The statute provides that TEUC-A benefits are available for eligible
individuals who have exhausted regular state unemployment compensation and
were entitled to such compensation based on qualifying employment.
Emergency Wartime Supplemental Appropriations Act, 2003, sec. 4002(a)(1),
(b), Pub. L. No. 108-11, 117 Stat. 559, 607 (Apr. 16, 2003). Qualifying
employment is employment
(A) with an air carrier, employment at a facility at an airport, or
with an upstream producer or supplier for an air carrier; and
(B) As determined by the Secretary, separation from which was due, in whole
or in part, to
(i) reductions in service by an air carrier as a result of a terrorist
action or security measure;
(ii) a closure of an airport in the United States as a result of a
terrorist action or security measure; or
(iii) a military conflict with Iraq that has been authorized by Congress{.}
sec. 4002(a)(2), 117 Stat. 559, 607. The statute further defines a
'terrorist action or security measure' as 'a terrorist attack on the United
States on September 11, 2001, or a security measure taken in response to
such attack.' sec. 4002(a)(7), 117 Stat. 559, 607.
Mark Hooser worked for Auto Trader, a national publishing company, from
June 24, 1996, through August 20, 2002. He worked as a sales
representative placing employee-recruitment advertising in the Today's
Careers division. After his employment ceased, he qualified for regular
state unemployment benefits. He exhausted these benefits and applied for
TEUC-A benefits. His application was denied after an initial screening,
because the screener determined that although Hooser worked in an airline
related industry,1 he was not separated for a qualifying reason. Hooser
appealed and requested a hearing.
Hooser and Kirsten Gillespie, an intake lead worker representing the ESD,
testified at Hooser's hearing. Judge Furtado presided. Judge Furtado
first numbered and described several exhibits, which were entered into
evidence without objection. Judge Furtado then examined Hooser about his
job history. He examined Gillespie about one of the exhibits, an intake
screen printout, to
determine what it signified, how it was created, and how data was gathered
during the initial screening interview. The intake screen data showed that
Hooser was not laid off for lack of work. Hooser testified that the
information in the intake screen interview did not accurately reflect the
reason for his separation. He said that the intake interviewer focused on
semantics and found that he was terminated because Hooser initially used
the word 'terminated.' Hooser testified that he tried to explain to the
interviewer that he was actually separated for lack of work.

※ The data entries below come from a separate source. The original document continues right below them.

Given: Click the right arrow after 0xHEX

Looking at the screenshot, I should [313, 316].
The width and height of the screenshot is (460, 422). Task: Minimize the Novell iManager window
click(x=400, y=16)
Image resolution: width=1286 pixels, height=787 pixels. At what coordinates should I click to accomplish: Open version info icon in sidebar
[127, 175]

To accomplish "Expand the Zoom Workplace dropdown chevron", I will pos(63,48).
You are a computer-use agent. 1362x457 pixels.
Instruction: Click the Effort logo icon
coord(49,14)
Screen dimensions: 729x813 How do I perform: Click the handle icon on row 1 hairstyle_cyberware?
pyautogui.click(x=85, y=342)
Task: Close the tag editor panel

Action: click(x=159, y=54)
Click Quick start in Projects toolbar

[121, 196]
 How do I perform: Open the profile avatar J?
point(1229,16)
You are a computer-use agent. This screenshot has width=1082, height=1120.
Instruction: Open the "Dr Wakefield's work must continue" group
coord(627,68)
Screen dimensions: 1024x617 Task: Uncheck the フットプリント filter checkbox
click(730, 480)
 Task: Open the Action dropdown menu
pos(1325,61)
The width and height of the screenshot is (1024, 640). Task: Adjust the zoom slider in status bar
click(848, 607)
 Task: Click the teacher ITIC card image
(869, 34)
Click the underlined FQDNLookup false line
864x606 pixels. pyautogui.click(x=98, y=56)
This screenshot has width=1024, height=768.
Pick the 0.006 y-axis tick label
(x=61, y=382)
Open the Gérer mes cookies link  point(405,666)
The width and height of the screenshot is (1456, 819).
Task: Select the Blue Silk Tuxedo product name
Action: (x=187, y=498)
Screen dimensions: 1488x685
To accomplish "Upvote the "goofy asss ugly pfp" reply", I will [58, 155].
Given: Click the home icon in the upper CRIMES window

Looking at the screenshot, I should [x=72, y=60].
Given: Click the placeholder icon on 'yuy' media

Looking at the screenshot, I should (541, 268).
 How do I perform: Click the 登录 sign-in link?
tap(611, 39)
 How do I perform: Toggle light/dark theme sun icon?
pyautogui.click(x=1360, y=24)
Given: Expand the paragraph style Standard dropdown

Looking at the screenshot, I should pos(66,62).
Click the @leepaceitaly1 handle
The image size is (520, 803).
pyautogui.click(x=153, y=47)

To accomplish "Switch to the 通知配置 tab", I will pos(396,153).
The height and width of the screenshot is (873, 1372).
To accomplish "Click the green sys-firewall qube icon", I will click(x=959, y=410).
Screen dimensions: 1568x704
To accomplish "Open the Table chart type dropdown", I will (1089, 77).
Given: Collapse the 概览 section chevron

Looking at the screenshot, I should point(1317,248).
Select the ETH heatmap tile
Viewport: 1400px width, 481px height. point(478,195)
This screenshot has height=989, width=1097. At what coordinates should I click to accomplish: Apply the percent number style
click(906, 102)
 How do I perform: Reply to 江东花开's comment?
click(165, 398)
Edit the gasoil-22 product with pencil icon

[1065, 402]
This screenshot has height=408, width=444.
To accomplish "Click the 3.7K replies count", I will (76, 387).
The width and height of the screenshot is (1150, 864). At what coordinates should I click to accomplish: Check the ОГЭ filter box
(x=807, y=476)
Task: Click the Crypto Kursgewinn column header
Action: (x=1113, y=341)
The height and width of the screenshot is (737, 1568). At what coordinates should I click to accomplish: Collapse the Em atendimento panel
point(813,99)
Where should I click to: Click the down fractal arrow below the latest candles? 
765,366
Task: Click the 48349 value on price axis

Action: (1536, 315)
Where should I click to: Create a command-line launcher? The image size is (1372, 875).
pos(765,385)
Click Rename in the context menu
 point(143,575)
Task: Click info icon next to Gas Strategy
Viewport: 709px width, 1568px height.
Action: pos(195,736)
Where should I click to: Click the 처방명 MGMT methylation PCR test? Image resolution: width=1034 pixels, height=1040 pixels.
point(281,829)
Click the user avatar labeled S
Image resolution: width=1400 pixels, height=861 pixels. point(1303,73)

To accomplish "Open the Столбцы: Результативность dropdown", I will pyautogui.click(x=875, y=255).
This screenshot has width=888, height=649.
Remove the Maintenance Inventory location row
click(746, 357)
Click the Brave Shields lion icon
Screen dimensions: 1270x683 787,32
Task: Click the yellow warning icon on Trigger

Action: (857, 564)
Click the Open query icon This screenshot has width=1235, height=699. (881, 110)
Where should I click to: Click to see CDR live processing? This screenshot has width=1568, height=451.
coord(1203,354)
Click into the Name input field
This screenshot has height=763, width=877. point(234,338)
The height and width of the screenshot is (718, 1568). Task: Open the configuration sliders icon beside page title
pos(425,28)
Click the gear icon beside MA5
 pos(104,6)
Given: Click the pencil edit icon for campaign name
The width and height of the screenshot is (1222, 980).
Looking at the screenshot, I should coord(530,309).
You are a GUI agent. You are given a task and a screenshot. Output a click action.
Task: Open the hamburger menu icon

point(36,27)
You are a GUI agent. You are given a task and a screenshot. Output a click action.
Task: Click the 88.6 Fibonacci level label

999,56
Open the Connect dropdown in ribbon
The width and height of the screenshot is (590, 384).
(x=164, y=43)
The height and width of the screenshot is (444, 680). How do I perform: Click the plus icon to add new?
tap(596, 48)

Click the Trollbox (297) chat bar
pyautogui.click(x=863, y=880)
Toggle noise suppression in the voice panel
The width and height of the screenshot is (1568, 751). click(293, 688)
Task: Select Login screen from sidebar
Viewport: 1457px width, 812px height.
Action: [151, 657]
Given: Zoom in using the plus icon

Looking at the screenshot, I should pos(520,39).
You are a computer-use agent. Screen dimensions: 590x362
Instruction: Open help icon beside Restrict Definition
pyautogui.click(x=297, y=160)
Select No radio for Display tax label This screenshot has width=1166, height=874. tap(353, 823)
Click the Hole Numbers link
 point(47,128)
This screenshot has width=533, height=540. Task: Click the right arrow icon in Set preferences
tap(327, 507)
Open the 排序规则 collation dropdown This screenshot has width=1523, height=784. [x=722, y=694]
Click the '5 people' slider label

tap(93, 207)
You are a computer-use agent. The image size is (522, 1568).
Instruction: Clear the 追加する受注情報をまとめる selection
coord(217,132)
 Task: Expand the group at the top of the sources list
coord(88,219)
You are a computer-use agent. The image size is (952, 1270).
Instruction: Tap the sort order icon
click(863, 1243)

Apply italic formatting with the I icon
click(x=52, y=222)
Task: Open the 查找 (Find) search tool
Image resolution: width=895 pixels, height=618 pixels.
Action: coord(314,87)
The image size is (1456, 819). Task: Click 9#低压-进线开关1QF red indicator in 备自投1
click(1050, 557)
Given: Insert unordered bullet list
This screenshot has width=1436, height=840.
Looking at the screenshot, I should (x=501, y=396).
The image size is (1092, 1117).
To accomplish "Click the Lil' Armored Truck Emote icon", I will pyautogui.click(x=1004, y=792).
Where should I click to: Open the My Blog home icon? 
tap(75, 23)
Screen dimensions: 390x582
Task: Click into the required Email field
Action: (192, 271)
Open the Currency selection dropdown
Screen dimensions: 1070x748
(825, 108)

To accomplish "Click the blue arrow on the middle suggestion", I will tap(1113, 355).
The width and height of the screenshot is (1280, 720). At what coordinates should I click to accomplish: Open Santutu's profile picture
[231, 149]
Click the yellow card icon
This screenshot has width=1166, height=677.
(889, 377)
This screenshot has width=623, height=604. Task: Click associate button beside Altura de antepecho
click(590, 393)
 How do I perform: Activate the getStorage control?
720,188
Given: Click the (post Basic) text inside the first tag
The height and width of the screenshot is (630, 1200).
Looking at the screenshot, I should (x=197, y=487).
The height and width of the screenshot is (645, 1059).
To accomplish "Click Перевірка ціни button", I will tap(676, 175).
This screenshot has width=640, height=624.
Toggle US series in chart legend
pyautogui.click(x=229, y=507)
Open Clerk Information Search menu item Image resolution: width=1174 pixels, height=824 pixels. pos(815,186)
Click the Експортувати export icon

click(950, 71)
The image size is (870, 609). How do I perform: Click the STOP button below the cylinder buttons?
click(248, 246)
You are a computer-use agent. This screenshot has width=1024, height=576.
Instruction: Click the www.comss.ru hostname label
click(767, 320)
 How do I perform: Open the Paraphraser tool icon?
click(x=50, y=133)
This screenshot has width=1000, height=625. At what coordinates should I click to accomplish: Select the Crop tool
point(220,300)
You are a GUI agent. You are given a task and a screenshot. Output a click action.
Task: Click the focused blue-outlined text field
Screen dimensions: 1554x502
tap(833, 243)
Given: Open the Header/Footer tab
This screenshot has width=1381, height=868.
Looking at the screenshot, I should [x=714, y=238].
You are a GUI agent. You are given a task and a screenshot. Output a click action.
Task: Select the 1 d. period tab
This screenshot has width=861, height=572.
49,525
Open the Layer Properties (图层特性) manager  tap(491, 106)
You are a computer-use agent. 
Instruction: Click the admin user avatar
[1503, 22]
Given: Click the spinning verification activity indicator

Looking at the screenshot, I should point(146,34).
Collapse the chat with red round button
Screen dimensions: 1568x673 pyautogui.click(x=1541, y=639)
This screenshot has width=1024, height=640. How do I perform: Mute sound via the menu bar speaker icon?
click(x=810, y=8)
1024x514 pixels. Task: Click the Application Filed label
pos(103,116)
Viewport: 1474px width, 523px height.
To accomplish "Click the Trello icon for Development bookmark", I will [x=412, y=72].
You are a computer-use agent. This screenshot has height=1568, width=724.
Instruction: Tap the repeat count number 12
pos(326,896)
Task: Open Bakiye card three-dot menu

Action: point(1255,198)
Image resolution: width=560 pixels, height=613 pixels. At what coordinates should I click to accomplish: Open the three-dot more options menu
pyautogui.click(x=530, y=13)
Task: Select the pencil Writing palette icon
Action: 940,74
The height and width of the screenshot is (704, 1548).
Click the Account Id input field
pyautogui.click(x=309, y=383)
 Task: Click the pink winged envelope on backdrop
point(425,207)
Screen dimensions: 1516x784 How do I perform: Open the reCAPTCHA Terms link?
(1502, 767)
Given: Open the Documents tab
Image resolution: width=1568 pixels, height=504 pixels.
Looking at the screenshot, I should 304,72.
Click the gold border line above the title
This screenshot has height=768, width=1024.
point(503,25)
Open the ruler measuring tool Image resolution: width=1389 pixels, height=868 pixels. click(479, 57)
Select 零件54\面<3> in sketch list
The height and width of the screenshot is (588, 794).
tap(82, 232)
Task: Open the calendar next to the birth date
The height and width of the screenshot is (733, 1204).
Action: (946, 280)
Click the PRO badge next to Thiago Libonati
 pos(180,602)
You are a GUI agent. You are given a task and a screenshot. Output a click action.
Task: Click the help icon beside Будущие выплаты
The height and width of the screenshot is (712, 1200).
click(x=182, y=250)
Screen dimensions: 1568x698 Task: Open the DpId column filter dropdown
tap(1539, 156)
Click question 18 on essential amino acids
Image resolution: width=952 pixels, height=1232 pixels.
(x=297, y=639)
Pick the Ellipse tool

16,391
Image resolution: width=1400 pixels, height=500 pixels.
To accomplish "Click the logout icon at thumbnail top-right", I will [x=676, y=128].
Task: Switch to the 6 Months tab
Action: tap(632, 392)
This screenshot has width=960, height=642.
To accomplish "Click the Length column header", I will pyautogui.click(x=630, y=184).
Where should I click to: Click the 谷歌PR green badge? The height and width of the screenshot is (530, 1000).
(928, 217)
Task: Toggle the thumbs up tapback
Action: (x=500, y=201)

Gillespie also testified that Hooser did not appeal the initial, earlier
ESD determination of September 5, 2002, finding him eligible for regular
state unemployment benefits based on a 'discharge.' Judge Furtado asked
Hooser how he explained the discrepancy between the unappealed September 5
determination, in which Hooser said he was discharged for failure to
perform to the standards of the job, and his current position, that he was
separated for lack of work. Hooser explained that after the September 11,
2001 attacks, his company experienced a significant loss of business. As a
result of the loss of business, his boss had to separate some employees,
and for that purpose instituted a mechanism called 'the standards' to
determine who would be separated. Of the fourteen employees working a year
before September 11, four had been separated by thirteen weeks after
September 11. Hooser explained that his client base was heavily populated
with airlines and airline related entities. Thus, he reasoned, in spite of
his best efforts, he was unable to meet 'the standards' his company imposed
to determine which employees to separate.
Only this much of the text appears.